Discouraging the didactic vocation
In the context of the new reform, the government announced the increase of the teaching norm, the introduction of overtime and the reduction of vacancies, measures that have aroused strong reactions in the education system. While some teachers directly feel the pressure of these changes, others point out that the worst impact is seen in discouraging new generations to pursue a didactic career.
“As a primary education teacher, I do not affect the increase of the didactic norm and the introduction of overtime because, during the entire didactic activity so far, I worked additionally (when I had space available: either meditations with students, or preparation for school competitions).says Daniela Berechet, teacher, primary education.

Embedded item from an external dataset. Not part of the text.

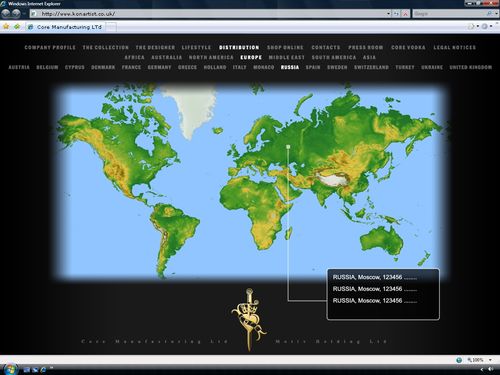Open the SHOP ONLINE menu item

(285, 47)
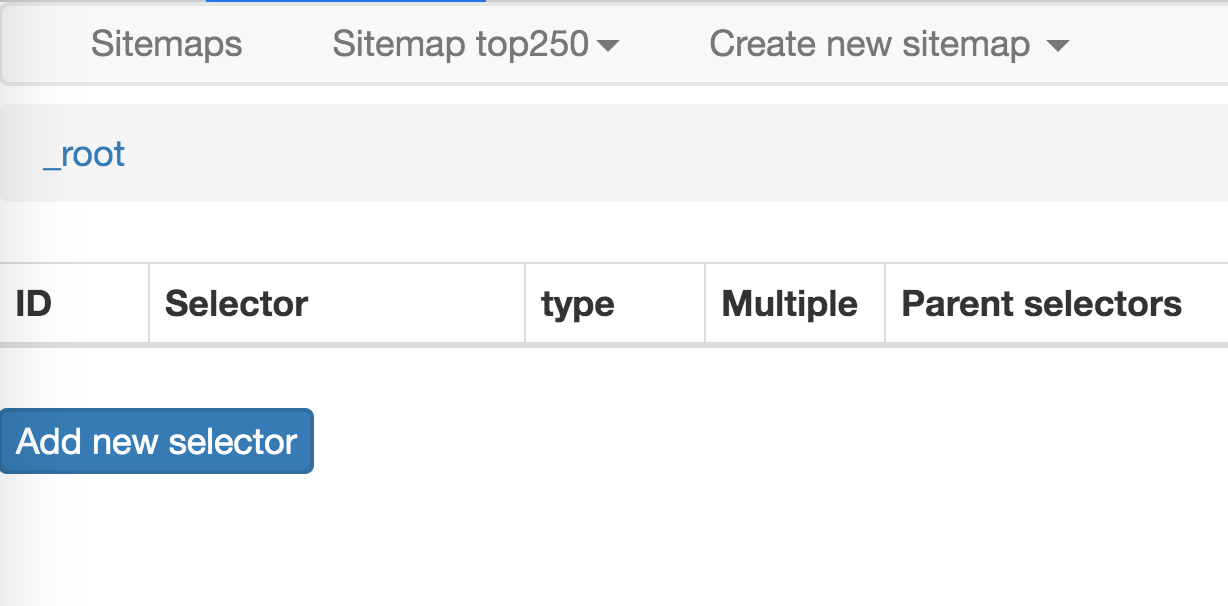The height and width of the screenshot is (606, 1228).
Task: Click the Multiple column header
Action: point(790,303)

On the other hand, it also observes a measure with a positive effect: “I was very glad that the number of students in the classroom was reduced. The advantages are multiple: the richer examination of each, the themes are more easily verified, the scoring is rhythmic, the efficiency of the teaching-learning act is superior”, she explains.
However, low salaries contribute to the demotivation of teachers: “The pay and so small, demotivates the teachers. Many, even if they are well trained and do this out of passion, give up education for better paid jobs. In the future, fewer will go to a teaching career.”concludes Daniela Berechet.